What you need to do: Every line below needs to be returned exactly as written.

Record extracts:
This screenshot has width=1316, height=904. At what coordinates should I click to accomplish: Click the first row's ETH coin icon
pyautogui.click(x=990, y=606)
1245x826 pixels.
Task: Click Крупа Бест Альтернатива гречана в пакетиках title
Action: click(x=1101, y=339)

Task solution:
This screenshot has width=1316, height=904. At what coordinates should I click to accomplish: Click the first row's ETH coin icon
pyautogui.click(x=990, y=606)
1245x826 pixels.
Task: Click Крупа Бест Альтернатива гречана в пакетиках title
Action: click(x=1101, y=339)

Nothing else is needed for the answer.